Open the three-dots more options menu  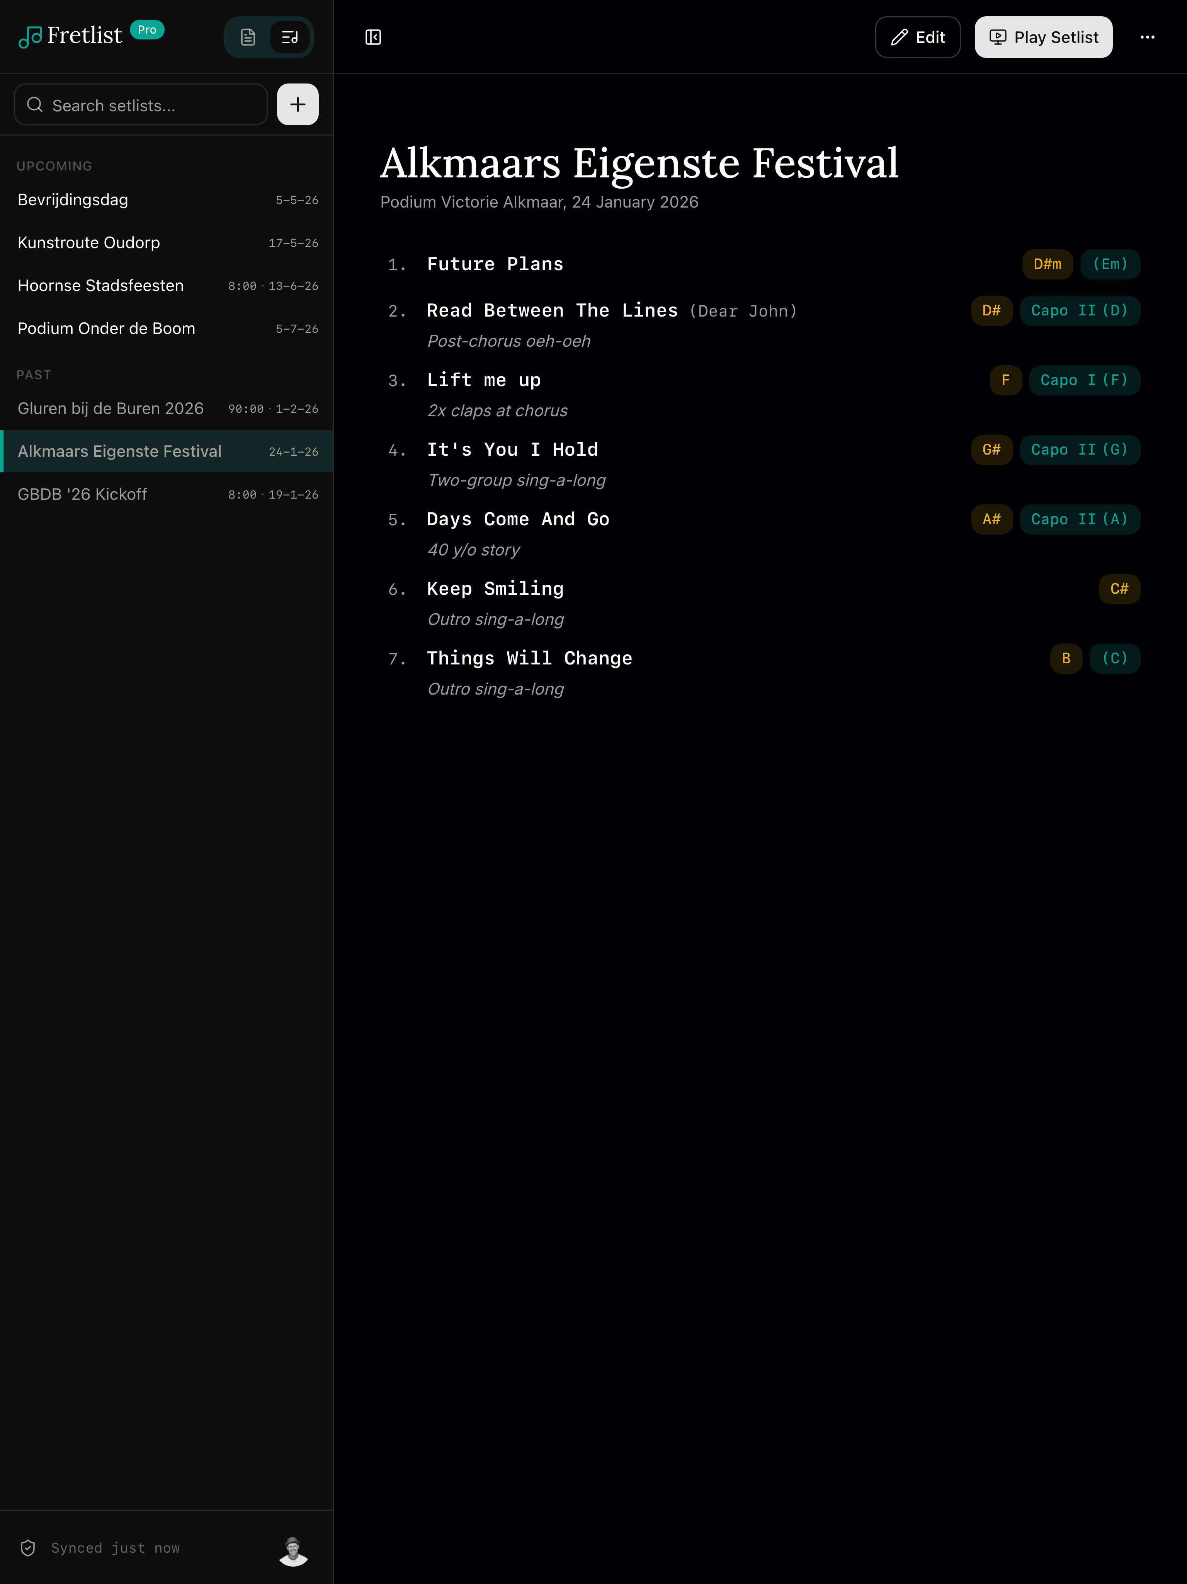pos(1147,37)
+++++
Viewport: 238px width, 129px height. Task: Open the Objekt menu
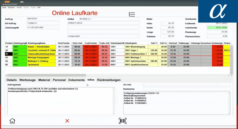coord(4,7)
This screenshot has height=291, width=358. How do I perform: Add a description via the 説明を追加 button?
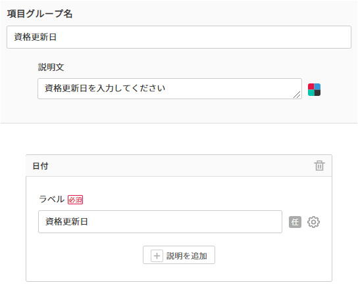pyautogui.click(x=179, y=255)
+++++
Rescale everything from the line containing "This screenshot has" down to the line containing "pyautogui.click(x=179, y=255)", both included, and give only those lines again with their requests. Multiply each coordinate in the answers by 2.1, round to whole numbers with halves going up, and leave the pictures out.

This screenshot has height=291, width=358. How do I perform: Add a description via the 説明を追加 button?
pyautogui.click(x=376, y=536)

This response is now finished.